— Start of RECORDS SUPPLIED —

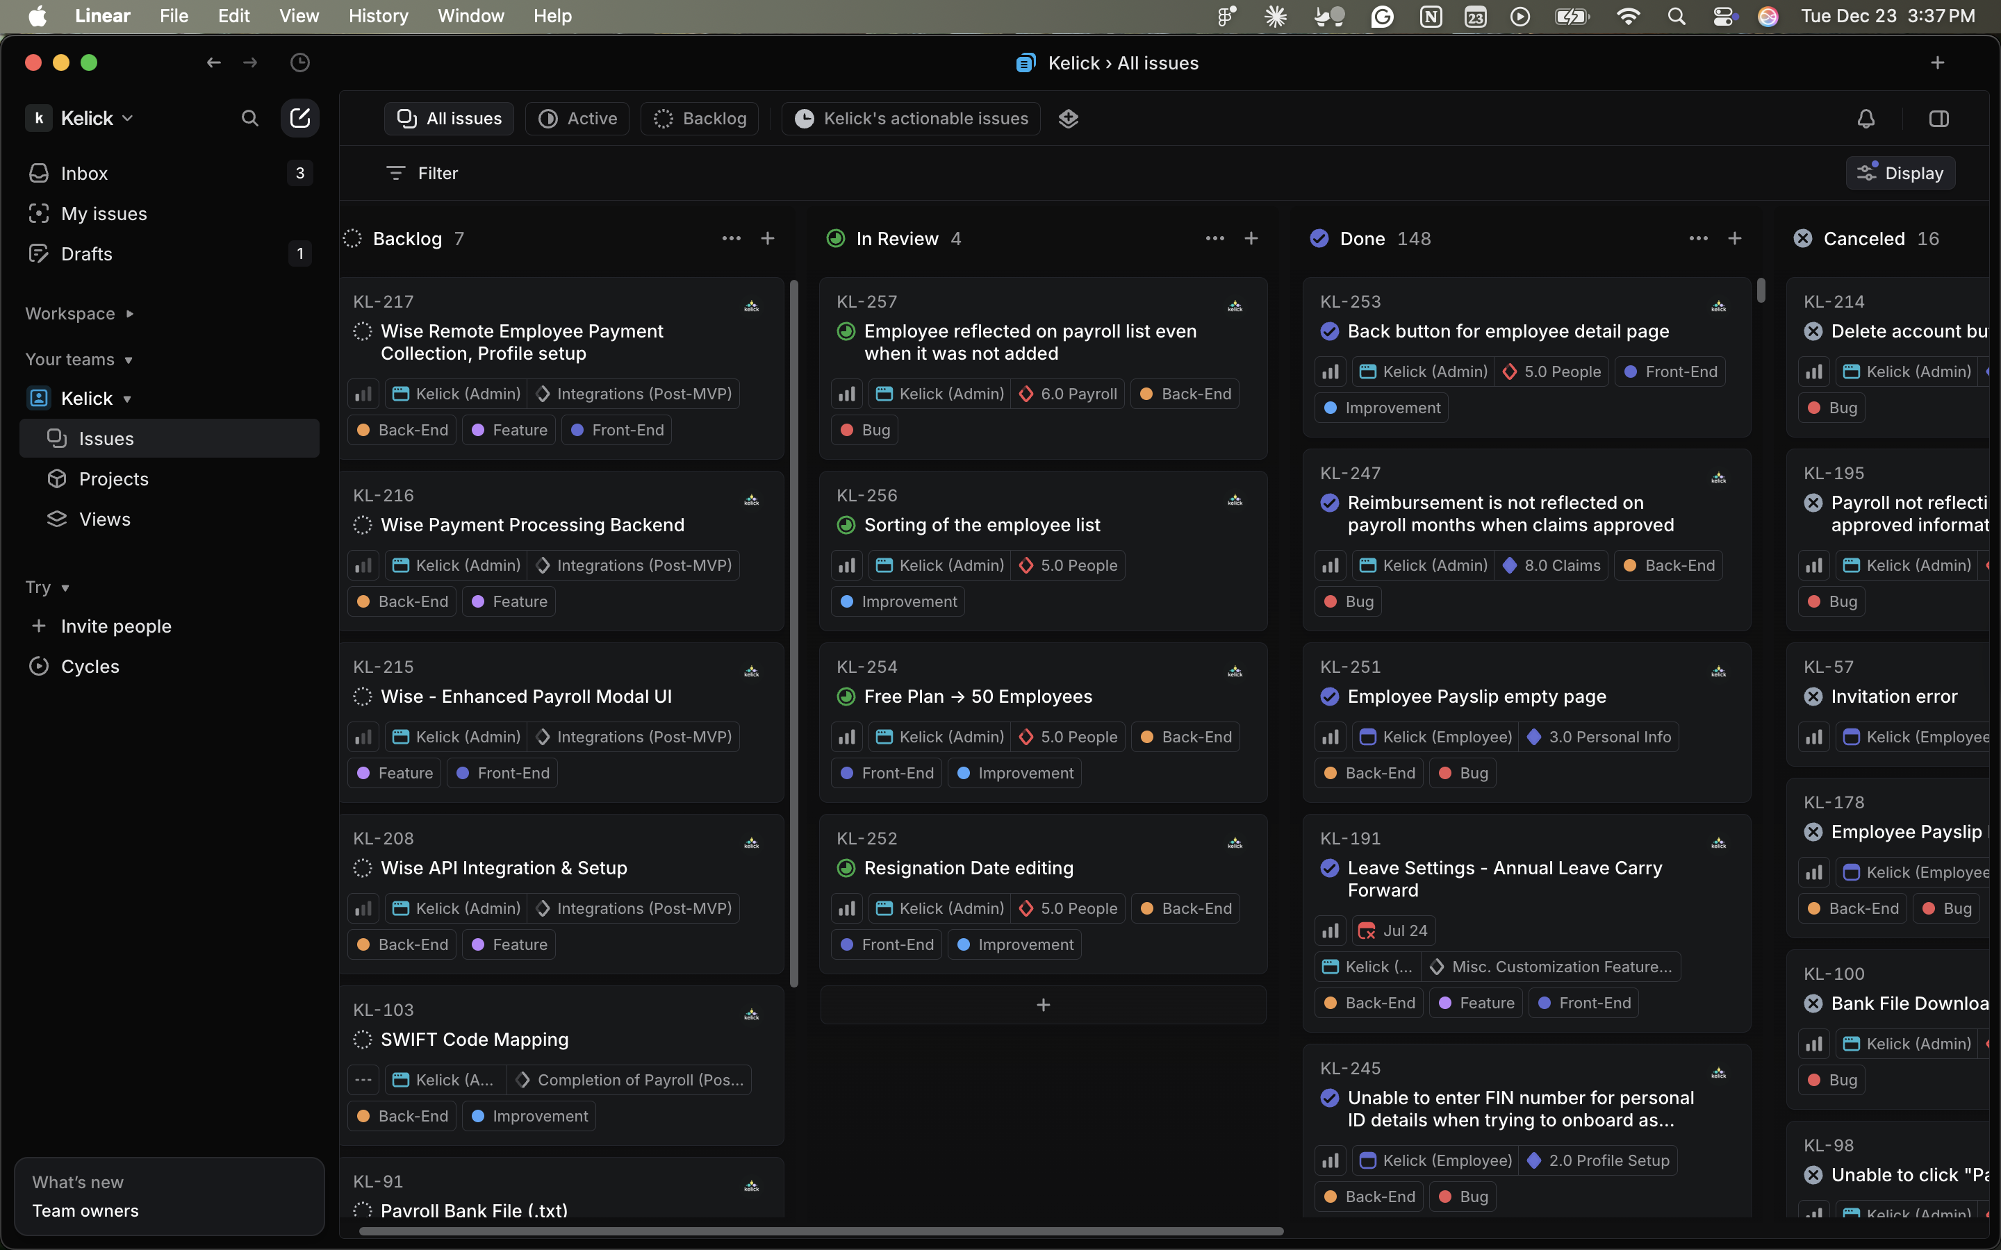The height and width of the screenshot is (1250, 2001).
Task: Toggle In Review status on KL-256
Action: tap(846, 525)
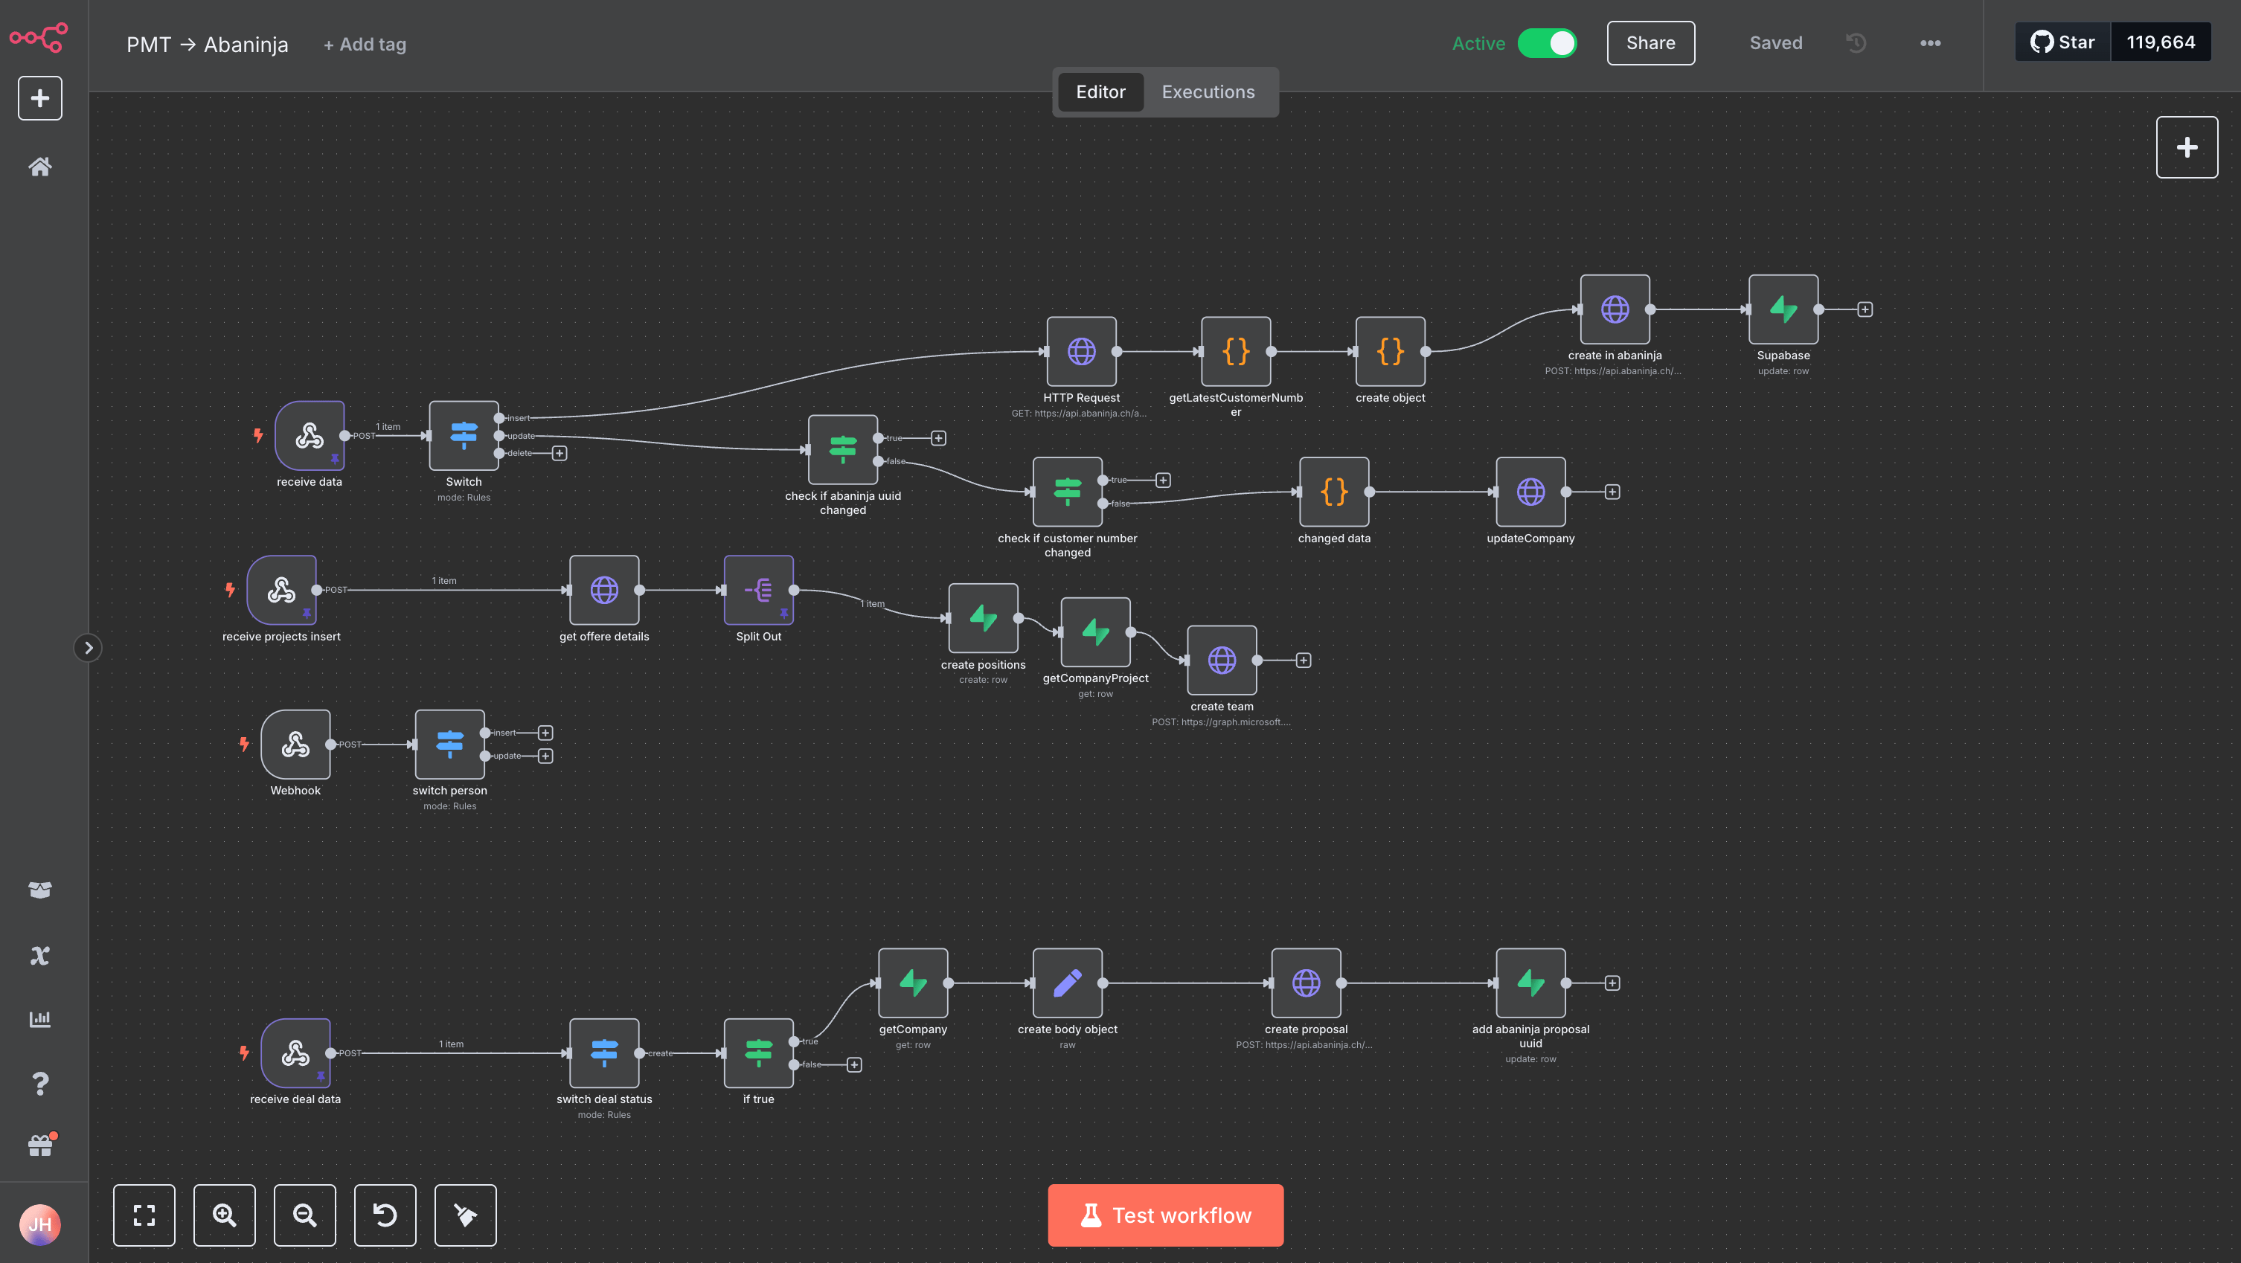Screen dimensions: 2241x1263
Task: Open the help question mark icon
Action: click(40, 1084)
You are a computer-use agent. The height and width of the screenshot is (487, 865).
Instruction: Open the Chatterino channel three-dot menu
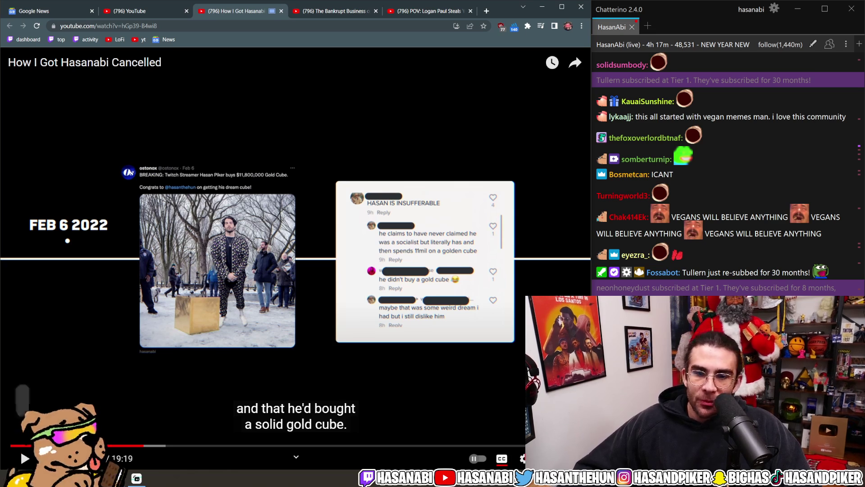pyautogui.click(x=846, y=44)
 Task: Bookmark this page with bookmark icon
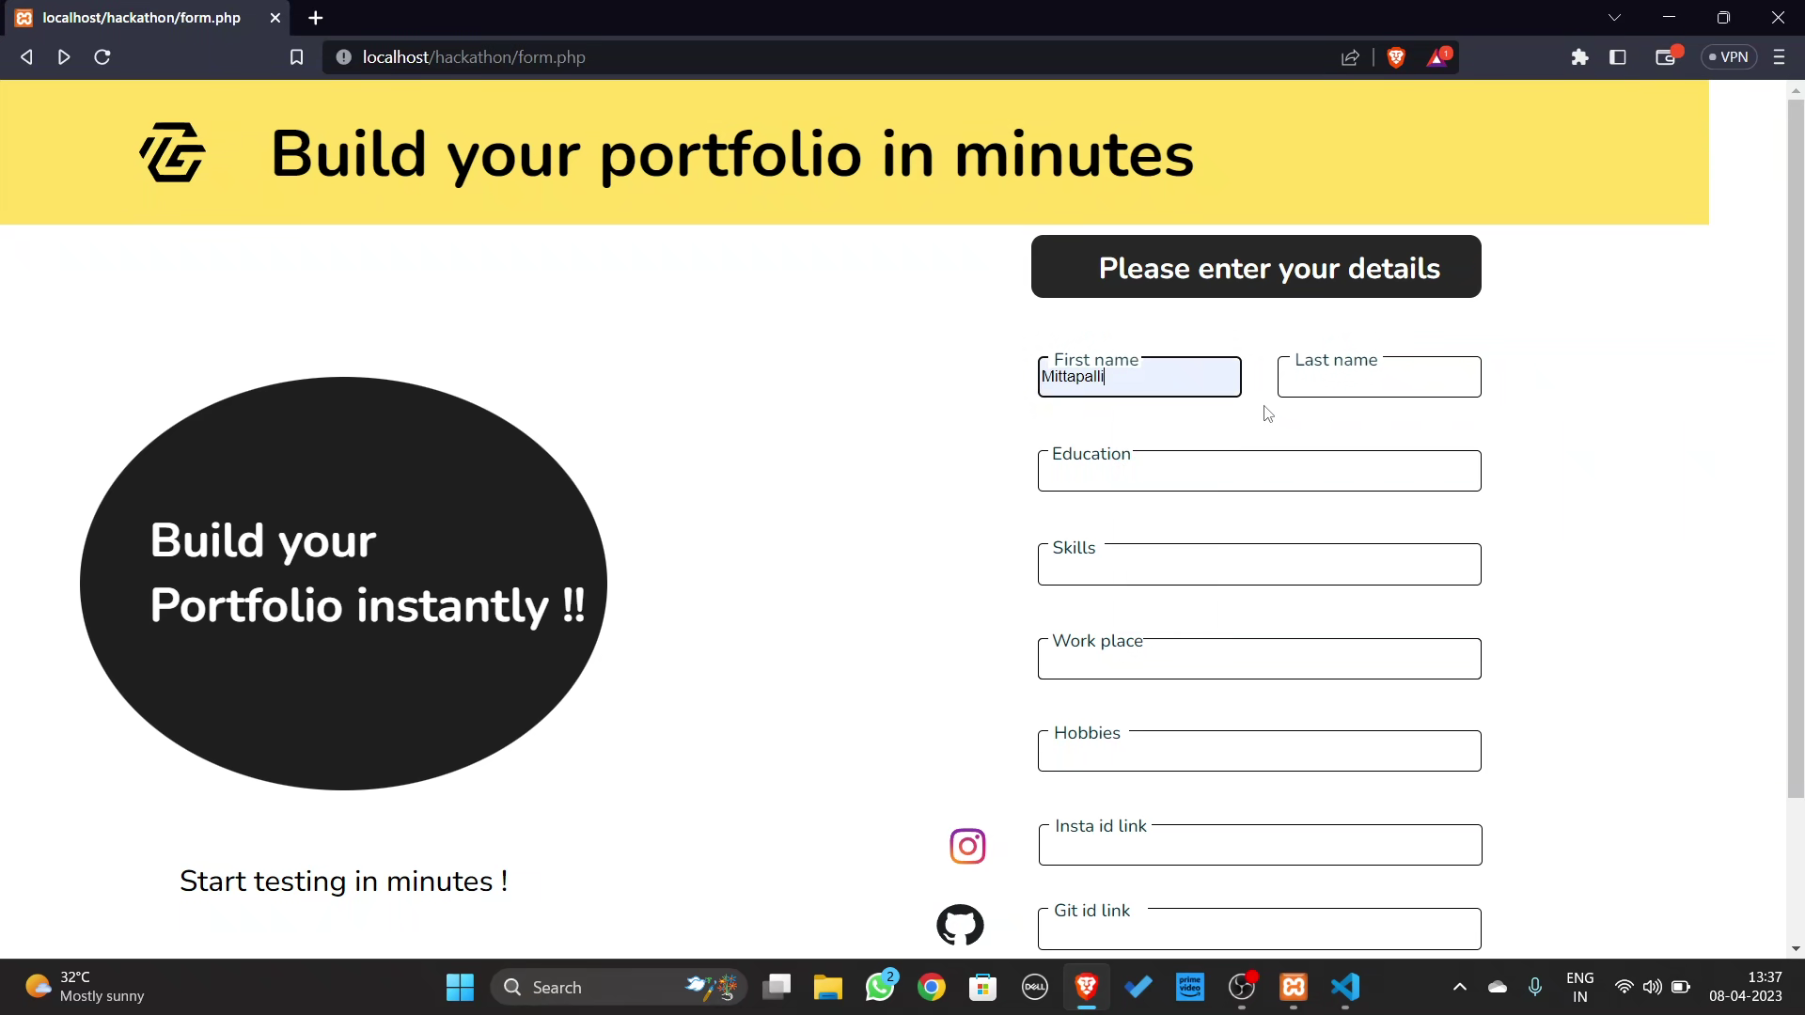(296, 57)
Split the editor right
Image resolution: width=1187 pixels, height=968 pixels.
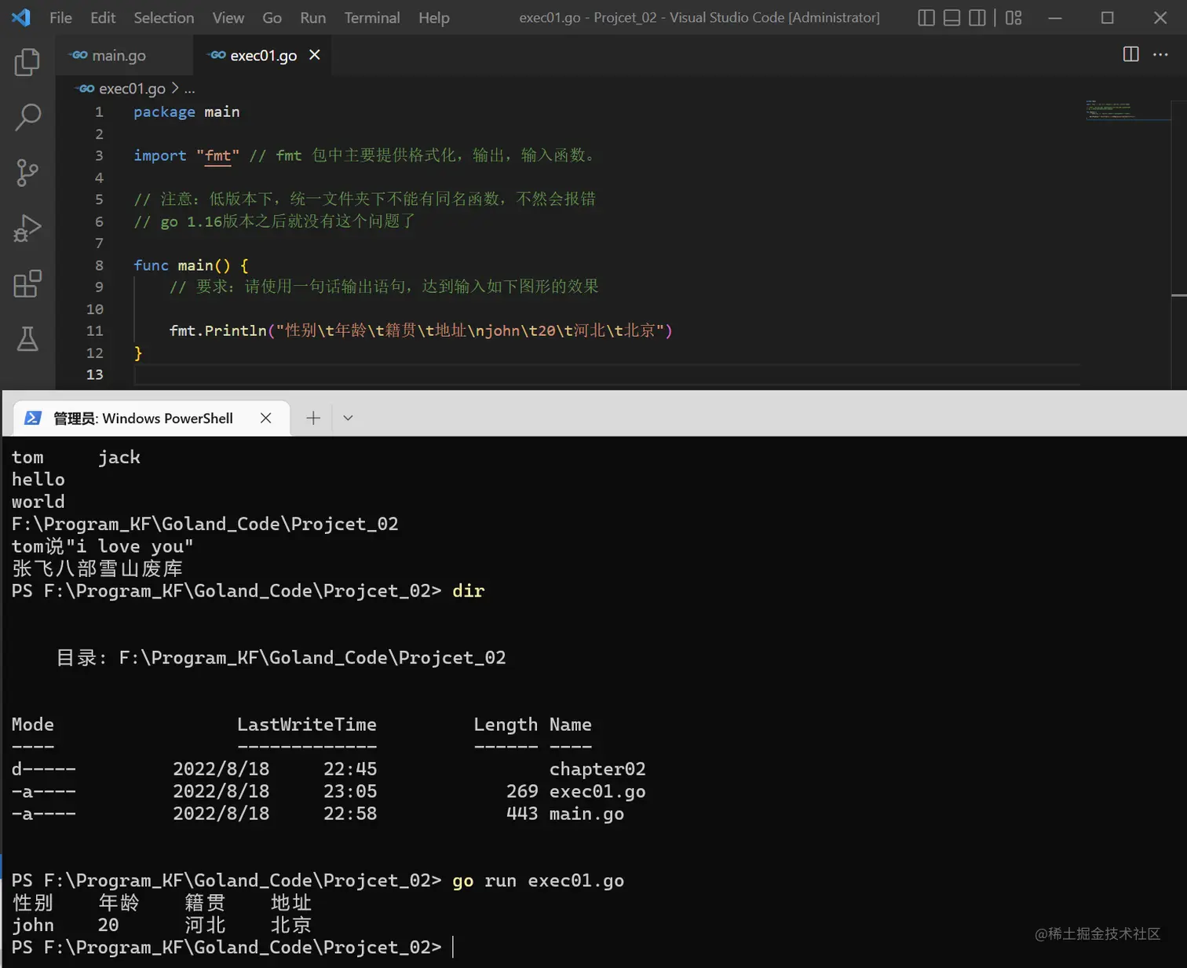[1130, 54]
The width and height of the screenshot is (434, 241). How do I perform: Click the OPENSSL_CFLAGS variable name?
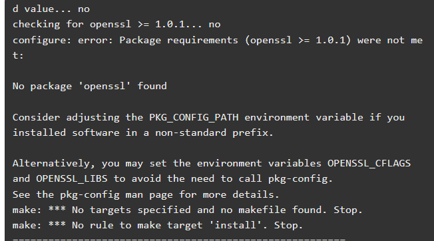[x=369, y=164]
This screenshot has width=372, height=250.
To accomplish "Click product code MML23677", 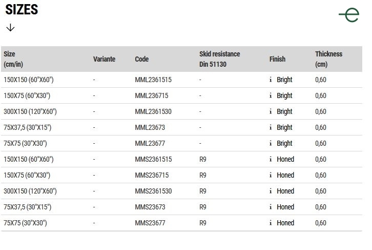I will [150, 143].
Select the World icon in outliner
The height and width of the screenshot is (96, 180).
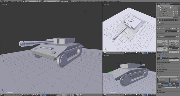coord(161,10)
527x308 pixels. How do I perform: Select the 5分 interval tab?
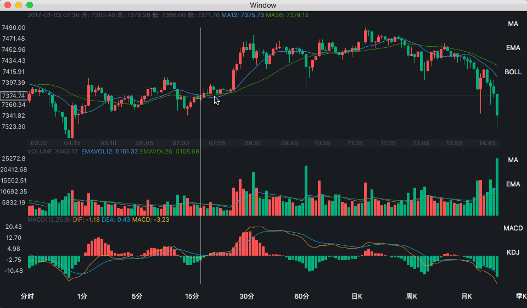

— End of RECORDS SUPPLIED —

# THE TASK
Turn the records, from the line with "Select the World icon in outliner" up to and including the last line of the records, into a numbered list, skipping blank lines. Leave the pictures out.

# ANSWER TO THE PROBLEM
1. Select the World icon in outliner
2. The height and width of the screenshot is (96, 180).
3. coord(161,10)
4. 527x308 pixels. How do I perform: Select the 5分 interval tab?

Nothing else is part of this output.